Expected result: Negative.
Aids in the detection of B. pertussis infection. Serologic testing for B. pertussis infection involves the detection of antibodies to pertussis antigens using standardized assays. Pertussis toxin (PT) and filamentous hemagglutinin (FHA) are the most widely used antigens and to a lesser extent pertactin (PRN) and fimbriae (FIM). Only PT is specific for B. pertussis; FHA and pertactin antigens cross-react with antibodies arising from infection by other Bordetella species and possibly by other bacteria. Serum antibodies have been measured by ELISA, complement fixation, agglutination, and toxin neutralization; ELISA is the detection method of choice due to its wide availability and ease of performance.

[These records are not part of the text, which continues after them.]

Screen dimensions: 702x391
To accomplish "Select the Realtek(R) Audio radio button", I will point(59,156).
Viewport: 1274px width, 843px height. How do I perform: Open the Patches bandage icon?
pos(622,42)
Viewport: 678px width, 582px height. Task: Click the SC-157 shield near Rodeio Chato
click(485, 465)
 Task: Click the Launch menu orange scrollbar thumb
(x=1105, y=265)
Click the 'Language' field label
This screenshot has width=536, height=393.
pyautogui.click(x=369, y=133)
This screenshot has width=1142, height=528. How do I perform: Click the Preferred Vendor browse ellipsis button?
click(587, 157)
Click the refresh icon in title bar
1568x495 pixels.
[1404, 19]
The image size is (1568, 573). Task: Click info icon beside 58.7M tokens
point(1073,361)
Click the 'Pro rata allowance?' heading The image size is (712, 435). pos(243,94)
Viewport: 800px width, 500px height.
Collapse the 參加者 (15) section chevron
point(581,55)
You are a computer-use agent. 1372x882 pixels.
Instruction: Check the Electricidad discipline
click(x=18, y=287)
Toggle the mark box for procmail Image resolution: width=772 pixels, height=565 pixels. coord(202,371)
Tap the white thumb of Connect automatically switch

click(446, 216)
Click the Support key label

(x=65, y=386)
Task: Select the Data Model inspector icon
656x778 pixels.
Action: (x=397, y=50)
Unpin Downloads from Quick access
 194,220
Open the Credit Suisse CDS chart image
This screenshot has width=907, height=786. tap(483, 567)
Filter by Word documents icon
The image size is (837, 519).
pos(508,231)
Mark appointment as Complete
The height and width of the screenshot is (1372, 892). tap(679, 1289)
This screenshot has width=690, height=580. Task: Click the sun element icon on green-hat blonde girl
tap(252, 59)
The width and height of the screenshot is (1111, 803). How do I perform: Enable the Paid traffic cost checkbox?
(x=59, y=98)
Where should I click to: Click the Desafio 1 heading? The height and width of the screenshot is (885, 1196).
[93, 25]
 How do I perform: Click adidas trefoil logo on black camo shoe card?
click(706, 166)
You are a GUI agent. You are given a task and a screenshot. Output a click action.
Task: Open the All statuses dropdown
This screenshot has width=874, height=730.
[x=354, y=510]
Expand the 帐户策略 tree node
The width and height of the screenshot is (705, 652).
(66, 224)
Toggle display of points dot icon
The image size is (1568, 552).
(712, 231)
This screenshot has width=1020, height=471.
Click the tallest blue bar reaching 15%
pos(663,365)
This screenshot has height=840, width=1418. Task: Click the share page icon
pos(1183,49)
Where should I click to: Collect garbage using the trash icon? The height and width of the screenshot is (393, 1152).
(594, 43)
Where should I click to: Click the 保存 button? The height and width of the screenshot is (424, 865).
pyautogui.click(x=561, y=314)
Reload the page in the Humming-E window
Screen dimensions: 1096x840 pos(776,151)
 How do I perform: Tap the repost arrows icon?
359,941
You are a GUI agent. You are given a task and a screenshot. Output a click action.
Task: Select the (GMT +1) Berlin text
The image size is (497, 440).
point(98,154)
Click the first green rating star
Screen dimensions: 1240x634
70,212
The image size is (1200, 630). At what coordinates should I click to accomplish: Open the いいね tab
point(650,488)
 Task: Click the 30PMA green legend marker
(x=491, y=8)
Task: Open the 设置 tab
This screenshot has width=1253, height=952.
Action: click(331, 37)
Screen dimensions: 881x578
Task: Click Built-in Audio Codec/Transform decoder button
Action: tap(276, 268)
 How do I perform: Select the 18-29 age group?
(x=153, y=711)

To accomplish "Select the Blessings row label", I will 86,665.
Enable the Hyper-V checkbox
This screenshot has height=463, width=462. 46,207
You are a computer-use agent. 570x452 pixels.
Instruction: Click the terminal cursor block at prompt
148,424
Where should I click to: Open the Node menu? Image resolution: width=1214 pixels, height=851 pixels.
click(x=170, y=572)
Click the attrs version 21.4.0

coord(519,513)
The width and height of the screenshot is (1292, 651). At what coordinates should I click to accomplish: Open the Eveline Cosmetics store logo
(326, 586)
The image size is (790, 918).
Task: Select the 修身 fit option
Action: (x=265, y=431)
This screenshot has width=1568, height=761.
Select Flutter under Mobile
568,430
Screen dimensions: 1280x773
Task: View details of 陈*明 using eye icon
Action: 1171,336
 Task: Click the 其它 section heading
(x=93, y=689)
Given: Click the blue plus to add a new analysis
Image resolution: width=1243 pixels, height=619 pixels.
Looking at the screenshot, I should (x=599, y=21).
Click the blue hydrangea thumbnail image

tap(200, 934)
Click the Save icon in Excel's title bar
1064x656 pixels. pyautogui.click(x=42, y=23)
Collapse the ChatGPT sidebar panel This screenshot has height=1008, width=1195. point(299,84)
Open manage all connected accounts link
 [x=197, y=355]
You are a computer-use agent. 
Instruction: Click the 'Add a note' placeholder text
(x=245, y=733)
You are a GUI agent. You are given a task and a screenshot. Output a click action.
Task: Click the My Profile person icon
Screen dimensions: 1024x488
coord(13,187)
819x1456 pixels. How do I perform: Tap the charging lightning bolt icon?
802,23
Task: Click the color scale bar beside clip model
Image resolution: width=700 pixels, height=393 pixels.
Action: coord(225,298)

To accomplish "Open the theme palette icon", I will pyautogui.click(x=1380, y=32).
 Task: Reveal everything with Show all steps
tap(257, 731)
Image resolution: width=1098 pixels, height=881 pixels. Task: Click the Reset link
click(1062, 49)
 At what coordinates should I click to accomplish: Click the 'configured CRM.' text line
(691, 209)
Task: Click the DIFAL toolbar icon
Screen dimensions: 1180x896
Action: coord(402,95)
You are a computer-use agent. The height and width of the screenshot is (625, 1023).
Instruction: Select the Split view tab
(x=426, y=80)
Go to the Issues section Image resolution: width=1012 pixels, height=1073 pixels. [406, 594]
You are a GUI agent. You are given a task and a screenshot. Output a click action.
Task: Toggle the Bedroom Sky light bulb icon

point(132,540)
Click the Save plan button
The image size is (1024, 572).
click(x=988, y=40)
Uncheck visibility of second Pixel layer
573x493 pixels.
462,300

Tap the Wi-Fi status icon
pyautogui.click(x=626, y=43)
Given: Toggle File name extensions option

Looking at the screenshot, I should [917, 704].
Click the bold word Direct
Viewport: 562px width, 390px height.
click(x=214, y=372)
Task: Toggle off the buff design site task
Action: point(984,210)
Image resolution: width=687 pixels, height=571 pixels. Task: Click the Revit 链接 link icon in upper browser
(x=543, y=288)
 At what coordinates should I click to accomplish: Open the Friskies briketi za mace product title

Although B. pertussis serology is most useful in epidemiologic investigations or vaccine trials, it does have some utility in the diagnosis of pertussis in some patients, particularly in adolescents, adults, and previously vaccinated individuals. Serologic testing may also be useful for patients with cough >2–3 weeks in duration. Antibodies can be detected against B. pertussis antigens 1–2 weeks after the onset of the symptoms of pertussis in nonvaccinated individuals. Both IgG and IgA isotypes are produced in response to infection, whereas IgG is the predominant isotype detected after vaccination. However, no single antigen or isotype can be used to distinguish between infection and a response to vaccination with certainty. IgM responses are usually not measured for pertussis and have questionable diagnostic significance.
The most reliable serologic approach to diagnosis of pertussis is with simultaneous testing of paired acute and convalescent sera. A significant increase (fourfold or greater) in IgG or IgA antibody titers to PT or FHA, comparing convalescent to acute sample, suggests recent B. pertussis infection in patients with a clinical illness compatible with pertussis. Paired sera, however, are not practical in most clinical settings. Single-sample serology tests for antipertussis toxin IgG must be collected at least 2 weeks after symptom onset. A high antibody titer >2 years following vaccination supports the diagnosis of pertussis.
Positive: IgG antibody to B. pertussis detected, which may indicate a current or past exposure/immunization to B. pertussis.
The CDC does not currently accept serology as laboratory verification of pertussis; cases that meet the clinical case definition with a positive serology but a negative culture or PCR are considered probable cases. Single serology tests are used for the diagnosis of pertussis by the state laboratory in Massachusetts and in selected countries in the European Union.
The IgG serology test results are not interpretable in children younger than 11 years of age because of interference due to persistent antibody formed by childhood vaccination. The test also cannot be interpreted in older patients who have received the Tdap vaccination in the previous 3 years.